Despite Murphy’s invocation of a prominent liberal priest, since the first century A.D., an “unchangeable” teaching of Catholic doctrine on human life has recognized abortion as a “moral evil,” complicity in which “constitutes a grave offense” carrying the “canonical penalty of excommunication to this crime against human life.”
Former Philadelphia Archbishop Charles Chaput argues that it “give[s] scandal” for pro-abortion politicians to receive Communion by “creating the impression that the moral laws of the Church are optional … Reception of Communion is not a right but a gift and privilege; and on the subject of ‘rights,’ the believing community has a priority right to the integrity of its belief and practice.”
Further, while the sanctity of human life may be a religious concept, whether or not the preborn belong to the category “human life” has been answered by secular science. Long-settled biological criteria and mainstream scientific and medical textbooks established that a living human being is created upon fertilization and is present throughout the entirety of pregnancy.
Many abortionists and abortion defenders have admitted as much; in 2019, University of Chicago Department of Comparative Human Development graduate Steve Jacobs found that 96% of more than 5,500 biologists he surveyed agreed, despite overwhelmingly identifying as “liberal,” “pro-choice,” and Democrats, and 63% identifying as “non-religious.”

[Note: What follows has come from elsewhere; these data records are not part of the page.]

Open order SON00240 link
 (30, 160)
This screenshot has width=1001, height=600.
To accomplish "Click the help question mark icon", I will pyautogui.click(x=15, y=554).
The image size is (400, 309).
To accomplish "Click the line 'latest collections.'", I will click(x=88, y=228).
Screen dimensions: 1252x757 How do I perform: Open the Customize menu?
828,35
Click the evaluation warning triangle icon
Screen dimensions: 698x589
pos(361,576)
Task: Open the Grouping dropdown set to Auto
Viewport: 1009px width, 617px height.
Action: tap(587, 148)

Despite these longstanding principles, Communion for many pro-abortion politicians, such as President Joe Biden, House Speaker Nancy Pelosi, and Senator Dick Durbin of Illinois, has largely been allowed to continue in the United States.

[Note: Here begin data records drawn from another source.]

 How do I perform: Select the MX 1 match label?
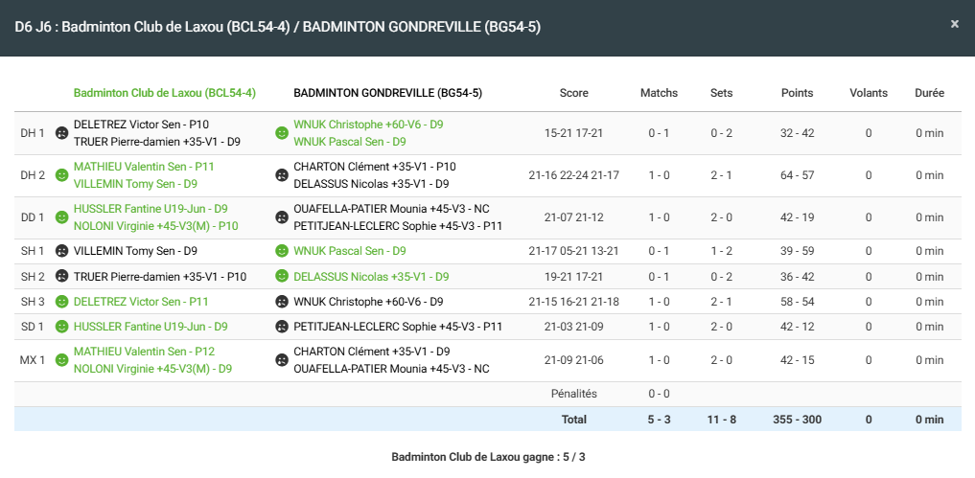33,360
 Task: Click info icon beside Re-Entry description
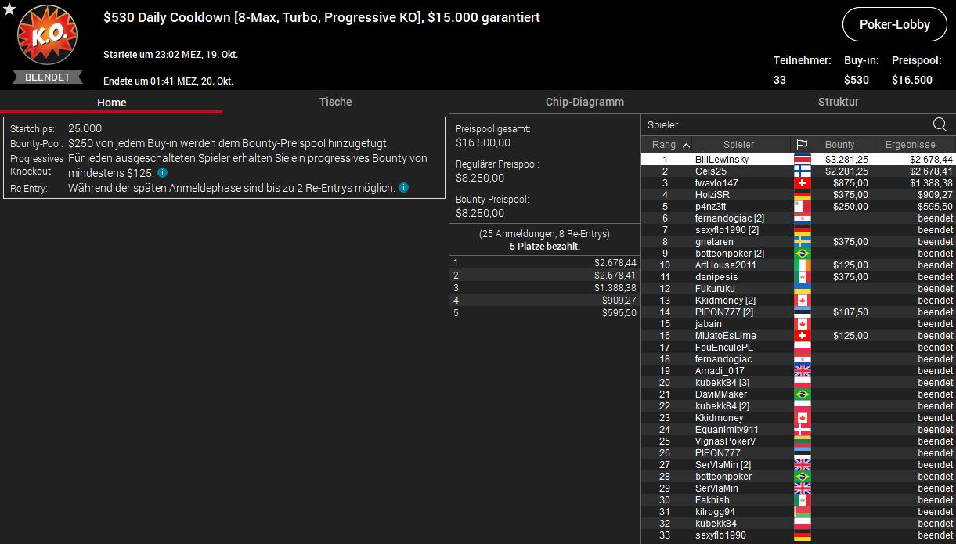pos(403,188)
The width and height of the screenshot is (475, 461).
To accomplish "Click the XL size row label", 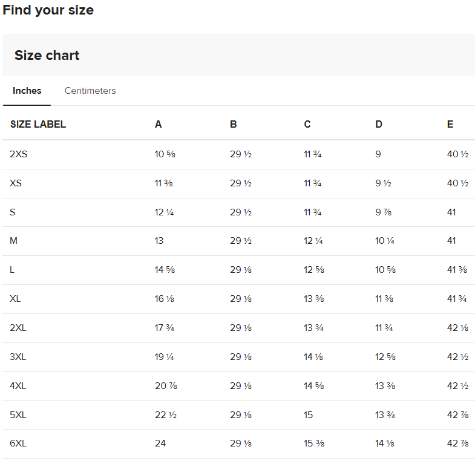I will 16,299.
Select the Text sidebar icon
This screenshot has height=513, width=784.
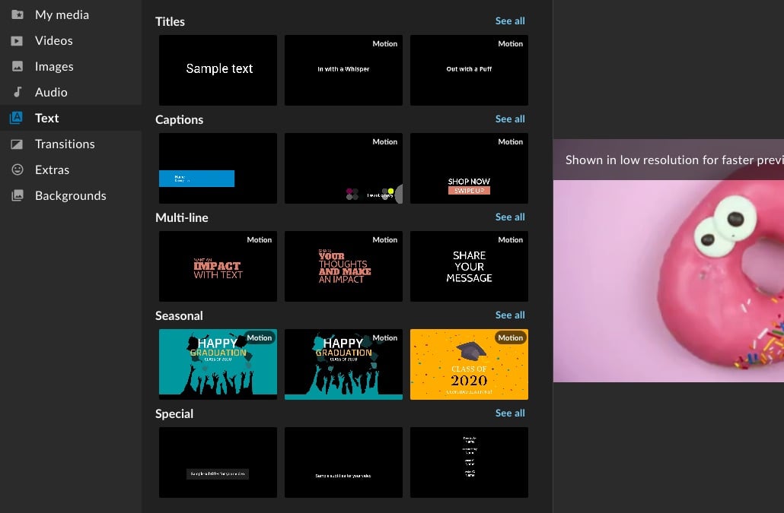coord(46,118)
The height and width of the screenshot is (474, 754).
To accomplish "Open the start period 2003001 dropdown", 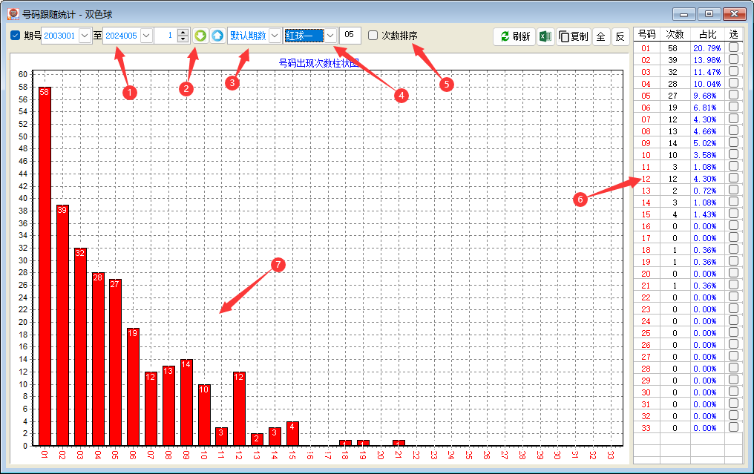I will tap(84, 36).
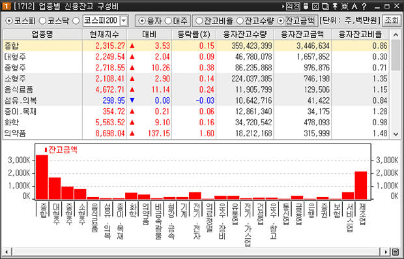
Task: Click the 등락률(%) column header
Action: coord(194,35)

Last fall, pro-abortion Biden said Pope Francis told him “he was happy I was a good Catholic and I should keep receiving communion” during a Vatican meeting where the subject of abortion was not raised. In a November interview with Durbin, America Magazine’s Jim McDermott cited the Pope’s September remarks admonishing pastors to “don’t go condemning. Be a pastor because [you are] a pastor also for the excommunicated.”